A few years ago, I was in France on the border with Italy and Switzerland, high up on the Mont Blanc Massive at 16000ft. I was walking on a glacier and the French authorities had carved 100ft tunnels into the blue ice, a remnant of exploration now repurposed for the benefit of tourists. Deep inside the glacier I remember taking my glove off and running my fingers over the blue luminous tunnel of ice and marvelled at trapped air bubbles thousands of years old, pockets of archeological atmosphere.

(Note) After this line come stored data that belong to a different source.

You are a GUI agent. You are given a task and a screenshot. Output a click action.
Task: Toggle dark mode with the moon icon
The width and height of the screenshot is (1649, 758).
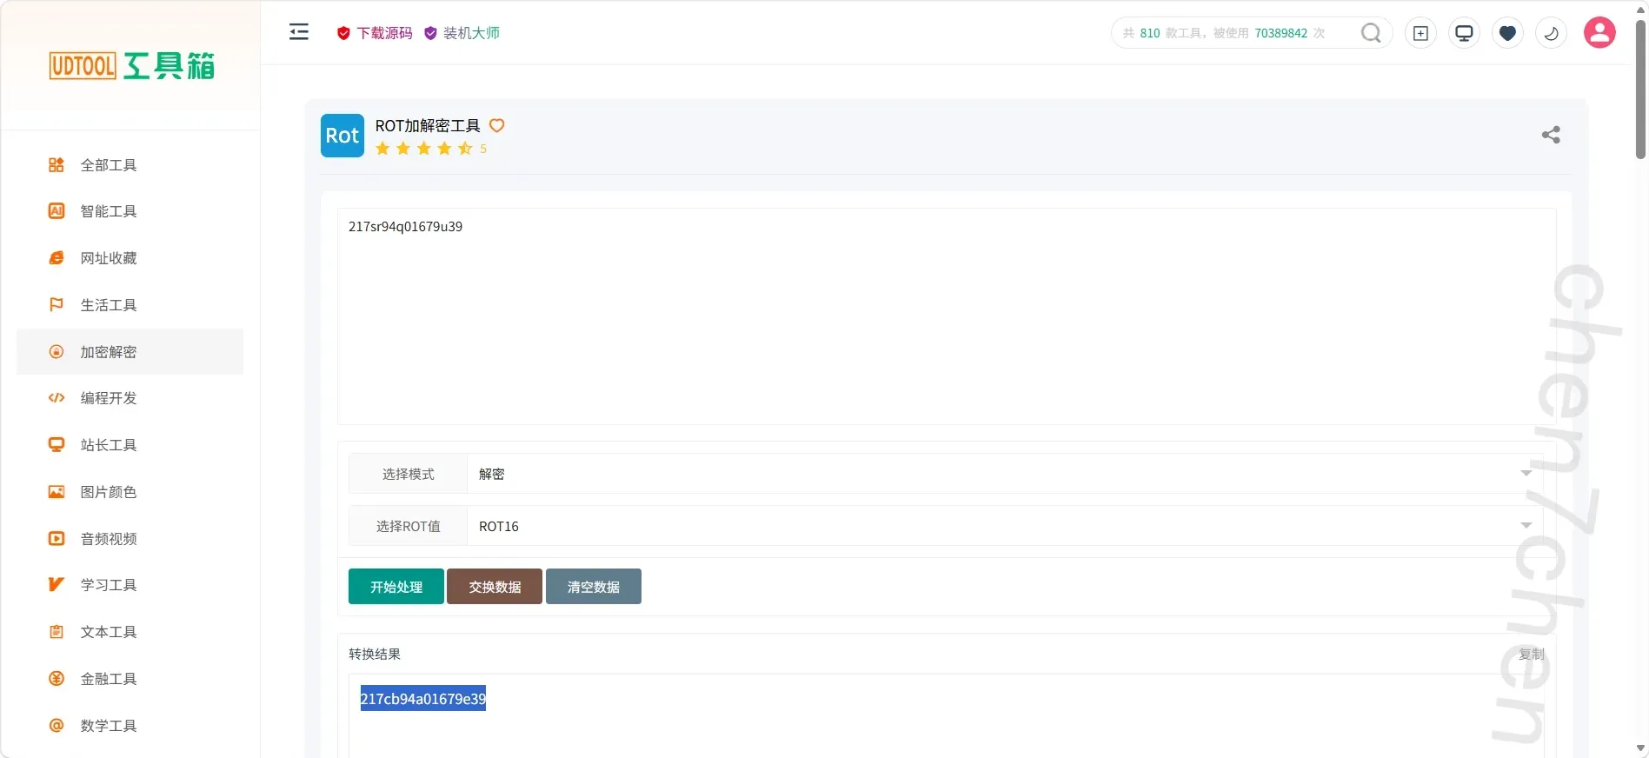1551,33
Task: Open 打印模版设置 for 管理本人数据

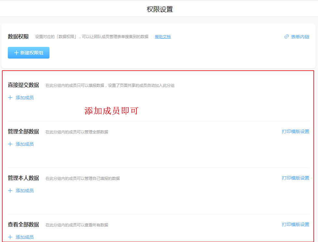Action: [x=295, y=178]
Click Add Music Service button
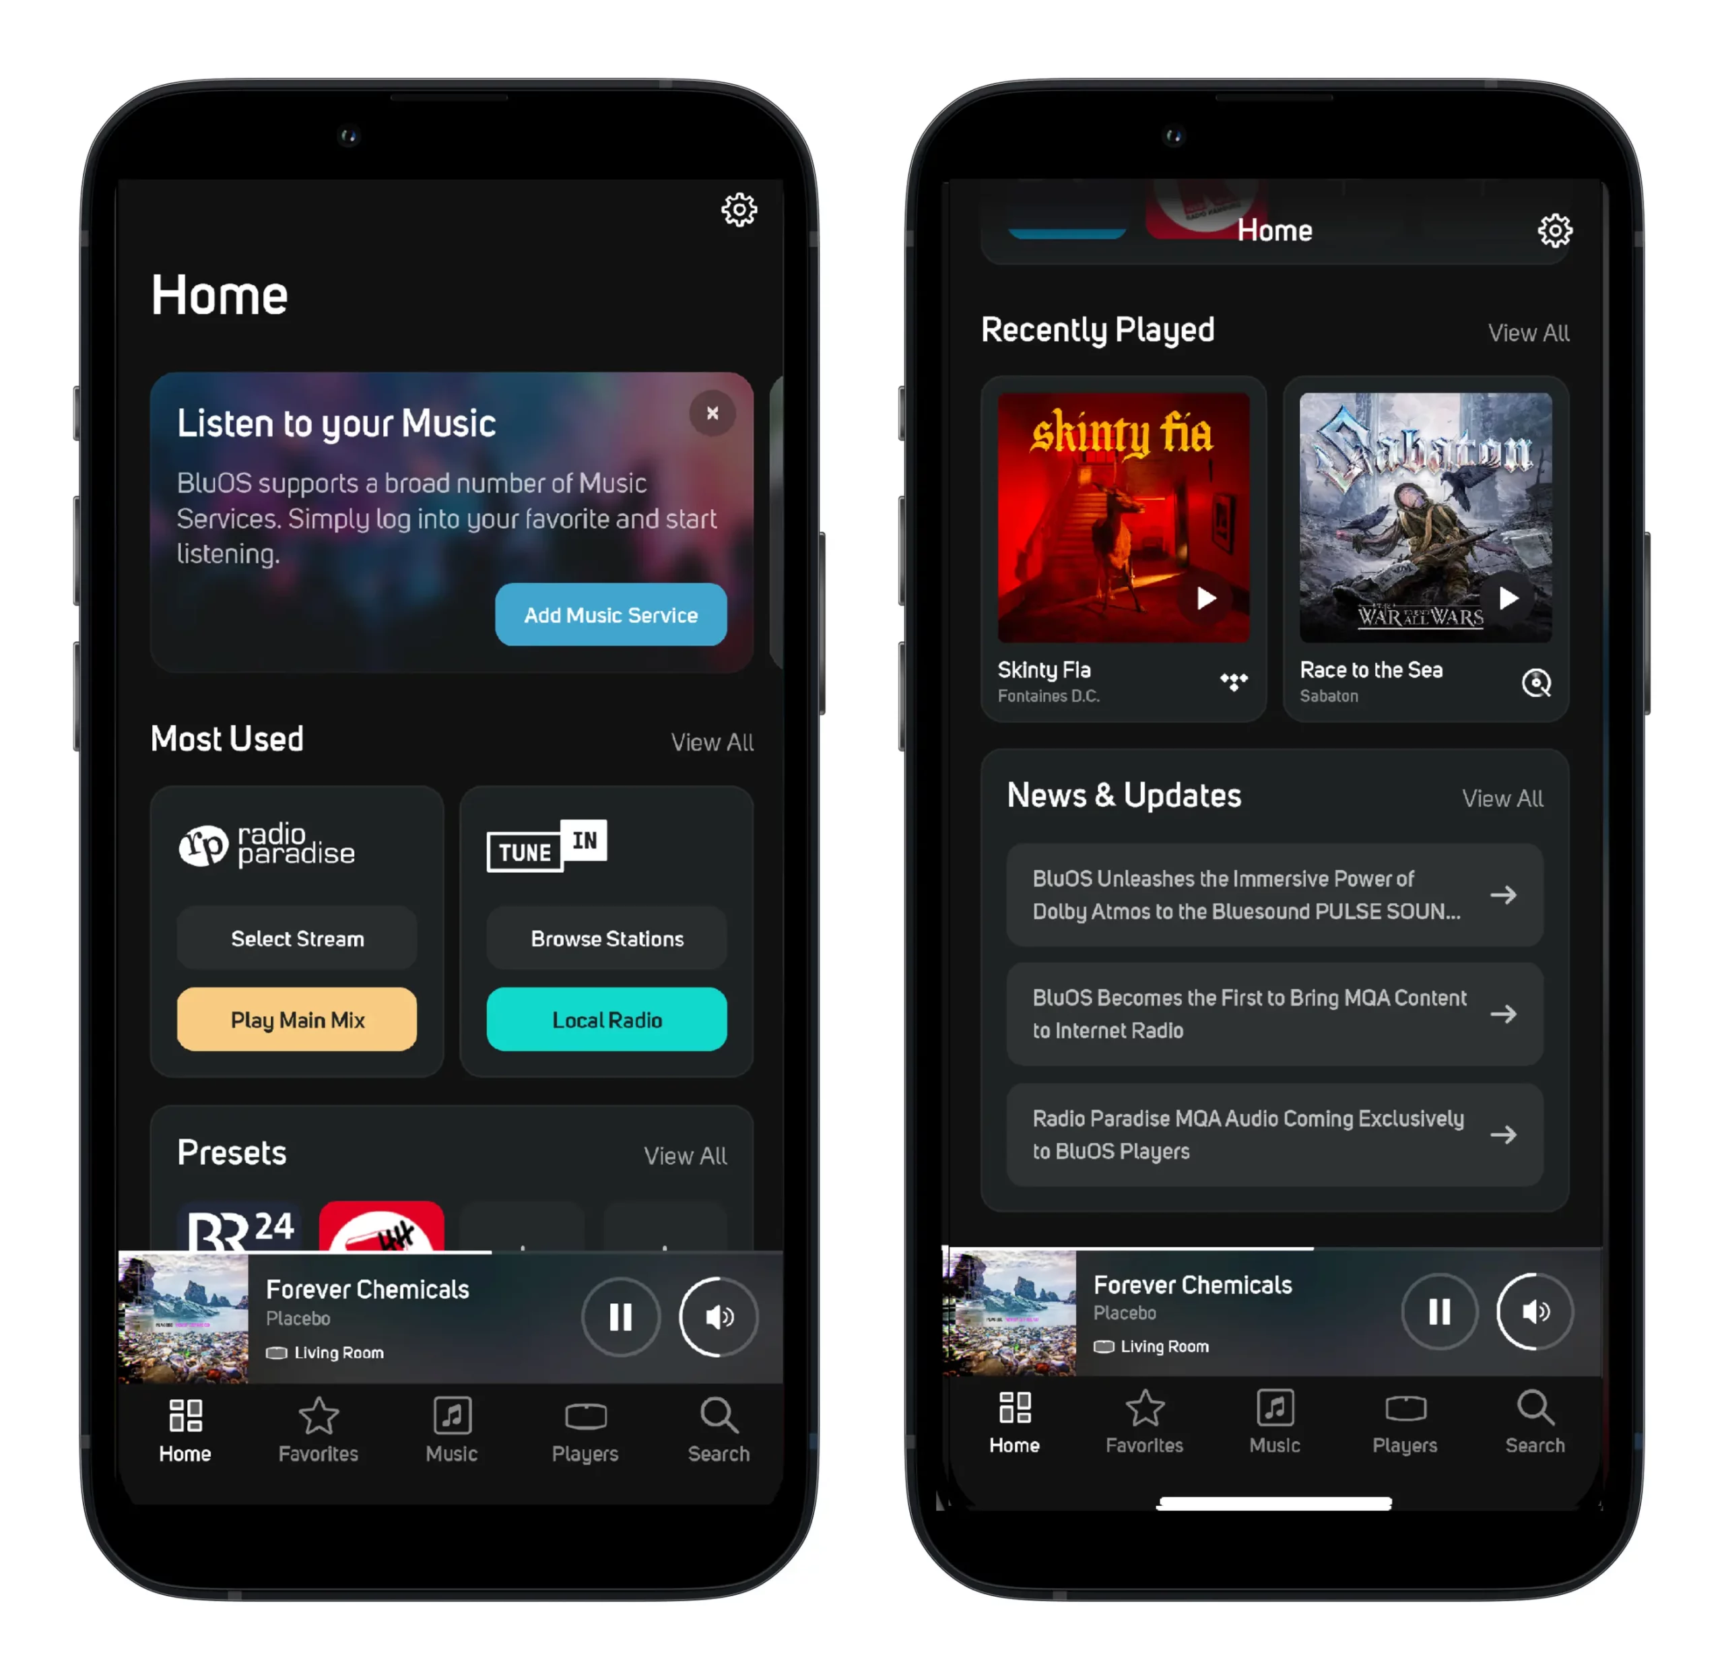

Later, standing at the snout of the glacier, I listening to the wind circulating in the valley, coming off the high peaks of The Hellebron and the Augille du’Midi. Occasionally the glacier creaked and hummed with unseen stress. Shards of ice and rock would break off and go rattling down the scree, echoing off the sides of the steep carved valley. Constantly, there was a drip, drip, drip from the melting nose of ice, and in that rhythm, I heard the first notes of what would become The Fen Sea.

 

On Cambridge Beach

 

One of the movements from the symphony I have provisionally titled, ‘On Cambridge Beach’. Currently, there is no beach at Cambridge, but according to the Google-NASA map, there will be.

 

For me, The Fen Sea is part of our regional identity. It contains past and imagined future stories about our place here on the east coast, where the fingers of the sea via rivers, sluices, drainage and cuts are traced far inland. It’s about our relationship to our environment, about how we have been shaped by immigration both by wildlife, people and the sea. It’s an imagined future of solidarity and resistance, the liminal shifting boundaries of loss, memory and adapting to change. The parallels of how we leave marks, how ancient barrow mounds that still dot our landscape and are like standing waves, a palimpsest of time.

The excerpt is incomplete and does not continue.